Violeta è entrata a far parte di Leverage Shares nel settembre 2022. È responsabile dello svolgimento di analisi tecniche e ricerche macroeconomiche ed azionarie, fornendo pregiate informazioni per aiutare a definire le strategie di investimento per i clienti.

Prima di cominciare con LS, Violeta ha lavorato presso diverse società di investimento di alto profilo in Australia, come Tollhurst e Morgans Financial, dove ha trascorso gli ultimi 12 anni della sua carriera.

Violeta è un tecnico di mercato certificato dall’Australian Technical Analysts Association e ha conseguito un diploma post-laurea in finanza applicata e investimenti presso Kaplan Professional (FINSIA), Australia, dove è stata docente per diversi anni.

Julian Manoilov

Marketing Lead

Julian è entrato a far parte di Leverage Shares nel 2018 come parte della prima espansione della società in Europa orientale. È responsabile della progettazione di strategie di marketing e della promozione della notorietà del marchio.

Oktay Kavrak

Head of Communications and Strategy

Oktay è entrato a far parte di Leverage Shares alla fine del 2019. È responsabile della crescita aziendale, mantenendo relazioni chiave e sviluppando attività di vendita nei mercati di lingua inglese.

È entrato in LS da UniCredit, dove è stato responsabile delle relazioni aziendali per le multinazionali. La sua precedente esperienza è in finanza aziendale e amministrazione di fondi in società come IBM Bulgaria e DeGiro / FundShare.

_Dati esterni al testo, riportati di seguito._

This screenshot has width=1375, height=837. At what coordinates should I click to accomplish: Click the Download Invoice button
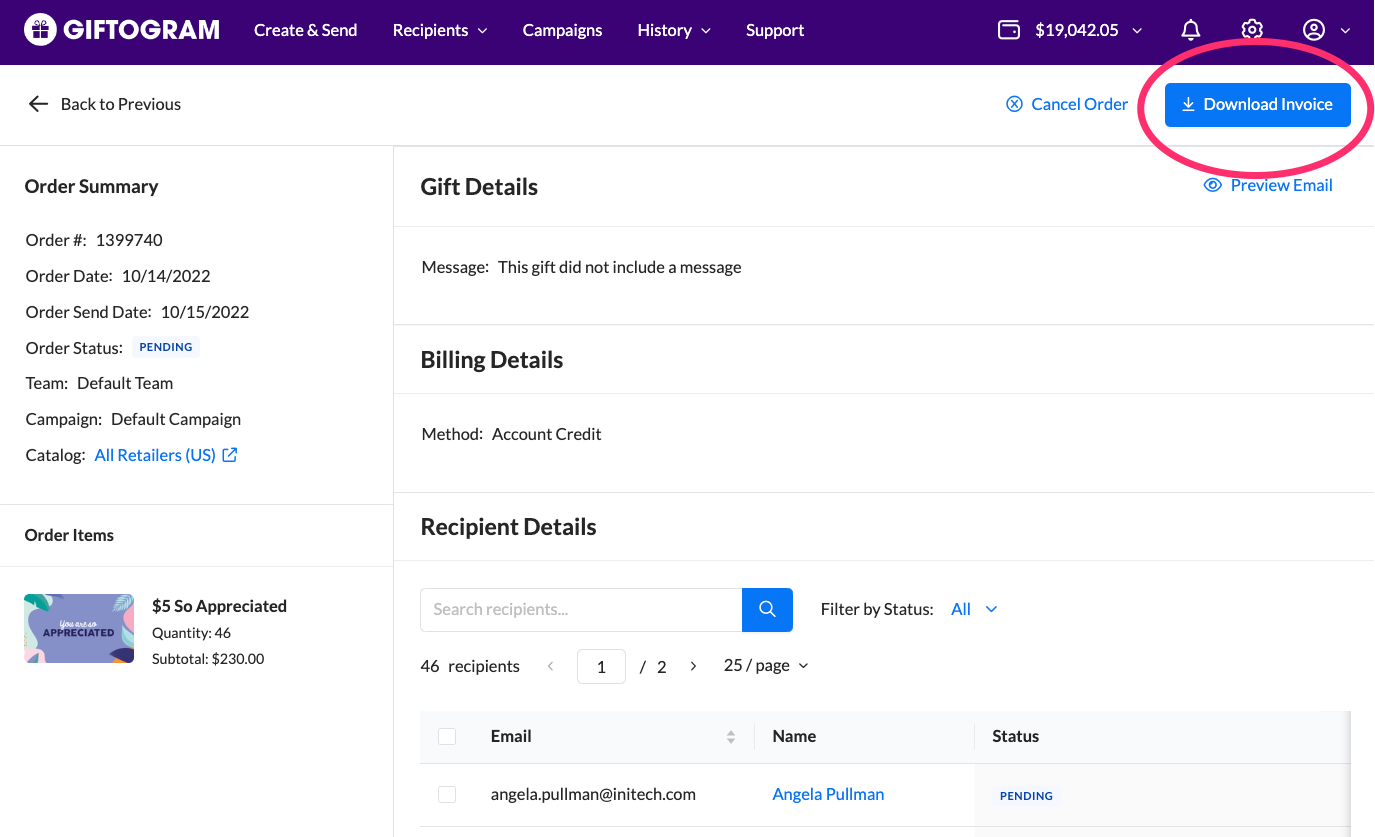pyautogui.click(x=1257, y=104)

Oktay ha conseguito una laurea in Finanza e contabilità ed un certificato post-laurea in Imprenditoria presso il Babson College. Ha ottenuto anche la certificazione CFA.

Sandeep Rao

Research
Sandeep è entrato a far parte di Leverage Shares nel settembre 2020. È responsabile della ricerca sulle linee di prodotto esistenti e nuove, su asset class e strategie, con particolare riguardo all’analisi degli eventi attuali ed i loro sviluppi. Sandeep ha una lunga esperienza nei mercati finanziari. Iniziata in un hedge fund di Chicago come ingegnere finanziario, la sua carriera è proseguita in numerose società ed organizzazioni, nel corso di 8 anni – da Barclays (Capital’s Prime Services Division) al più recente Index Research Team di Nasdaq. Sandeep detiene un M.S. in Finanza ed un MBA all’Illinois Institute of Technology di Chicago.